1/10/2011

01-10-11 - Perceptual Metrics

Almost done.

RMSE of fit vs. observed MOS data :


RMSE_RGB             : 1.052392
SCIELAB_RMSE         : 0.677143
SCIELAB_MyDelta      : 0.658017
MS_SSIM_Y            : 0.608917
MS_SSIM_IW_Y         : 0.555934
PSNRHVSM_Y           : 0.521825
PSNRHVST_Y           : 0.500940
PSNRHVST_YUV         : 0.480360
MyDctDelta_Y         : 0.476927
MyDctDelta_YUV       : 0.444007

BTW I don't actually use the raw RMSE as posted above. I bias by the sdev of the observed MOS data - that is, smaller sdev = you care about those points more. See previous blog posts on this issue. The sdev biased scores (which is what was posted in previous blog posts) are :


RMSE_RGB             : 1.165620
SCIELAB_RMSE         : 0.738835
SCIELAB_MyDelta      : 0.720852
MS_SSIM_Y            : 0.639153
MS_SSIM_IW_Y         : 0.563823
PSNRHVSM_Y           : 0.551926
PSNRHVST_Y           : 0.528873
PSNRHVST_YUV         : 0.515720
MyDctDelta_Y         : 0.490206
MyDctDelta_YUV       : 0.458081
Combo                : 0.436670 (*)

(* = ADDENDUM : I added "Combo" which is the best linear combo of SCIELAB_MyDelta + MS_SSIM_IW_Y + MyDctDelta_YUV ; it's a static linear combo, obviously you could do better by going all Netflix-Prize-style and treating each metric as an "expert" and doing weighted experts based on various decision attributes of the image; eg. certain metrics will do better on certain types of images so you weight them from that).
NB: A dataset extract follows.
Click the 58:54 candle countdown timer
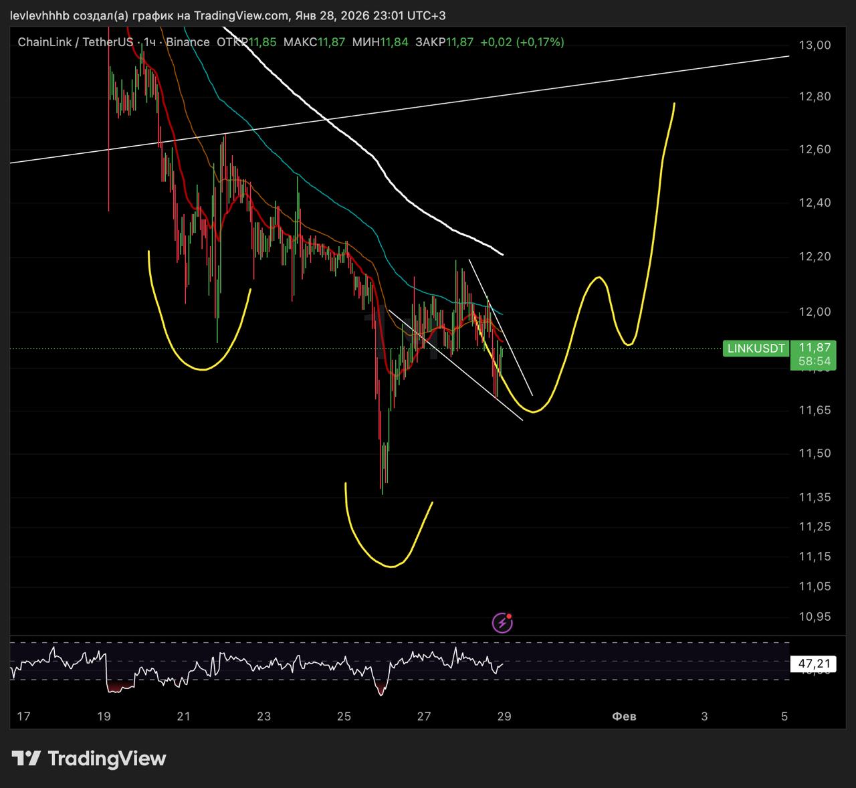The image size is (856, 788). tap(815, 361)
For sanity check I made plots (click for hi res) ; the X axis is the human observed MOS score, the Y axis is the fitted metric :

Sanity is confirmed. (the RMSE_RGB plot has those horizontal lines because one of the distortion types is RGB random noise at a few fixed RMSE levels - you can see that for the same amount of RGB RMSE noise there are a variety of human MOS scores).

ADDENDUM : if you haven't followed old posts, this is on the TID2008 database (without "exotics"). I really need to find another database to cross-check to make sure I haven't over-trained.

Some quick notes of what worked and what didn't work.


What worked :

Variance Masking of high-frequency detail

Variance Masking of DC deltas

PSNRHVS JPEG-style visibility thresholds

Using the right spatial scale for each piece of the metric
  (eg. what size window for local sdev, what spatial filter for DC delta)

Space-frequency subband energy preservation

Frequency subband weighting


What didn't work :

Luma Masking

LAB or other color spaces than YUV in most metrics

anything but "Y" as the most important part of the metric

Nonlinear mappings of signal and perception
  (other than the nonlinear mapping already in gamma correction)

4 comments:

ryg said...

Wow, that looks pretty damn sweet.

It's interesting that the MyDct plot has a few outliers where the visual quality is underestimated, but not where it's significantly overestimated. I wonder if that's just a blip or reproducible with other datasets.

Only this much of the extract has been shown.